[Opening THE DATA section]
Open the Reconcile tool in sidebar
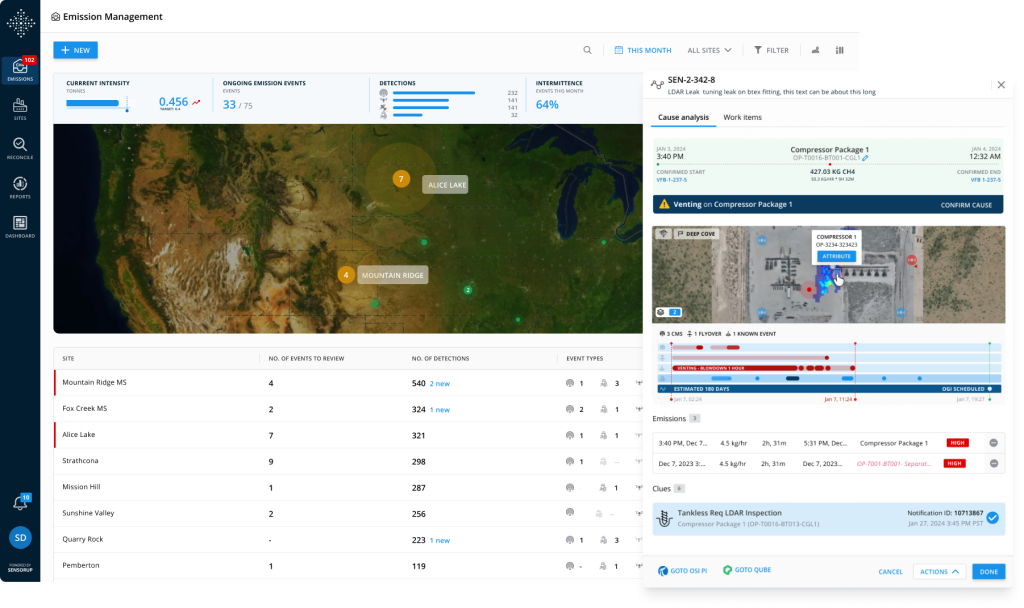1024x608 pixels. click(20, 147)
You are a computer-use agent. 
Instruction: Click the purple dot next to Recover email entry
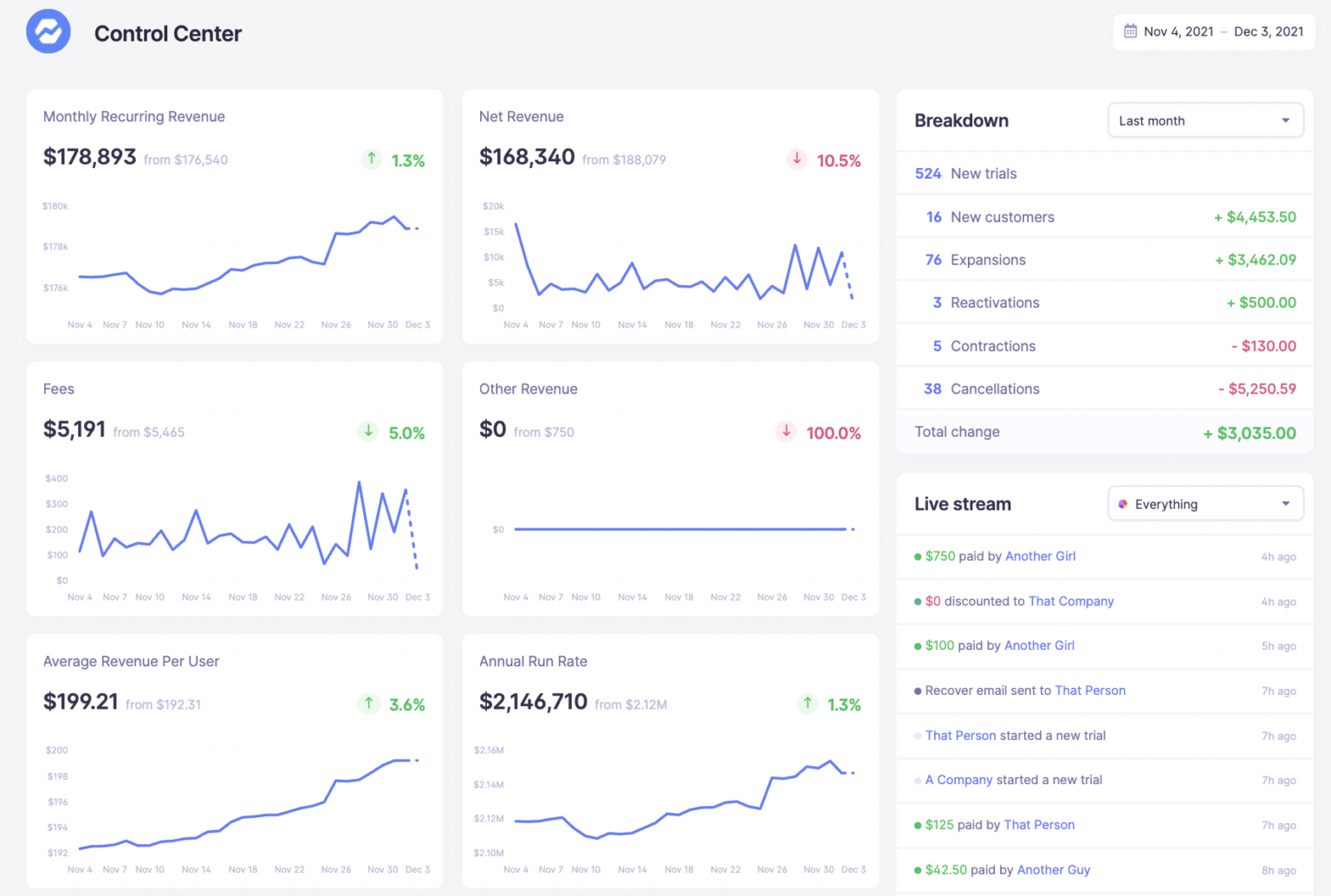(919, 691)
[Closing THE DATA section]
> TASK OBJECTIVE: Skip the pictures and output all entries exactly.

> EXERCISE OUTPUT:
Open the Reconcile tool in sidebar
1024x608 pixels. click(20, 147)
You are a computer-use agent. 
Instruction: Click the purple dot next to Recover email entry
(919, 691)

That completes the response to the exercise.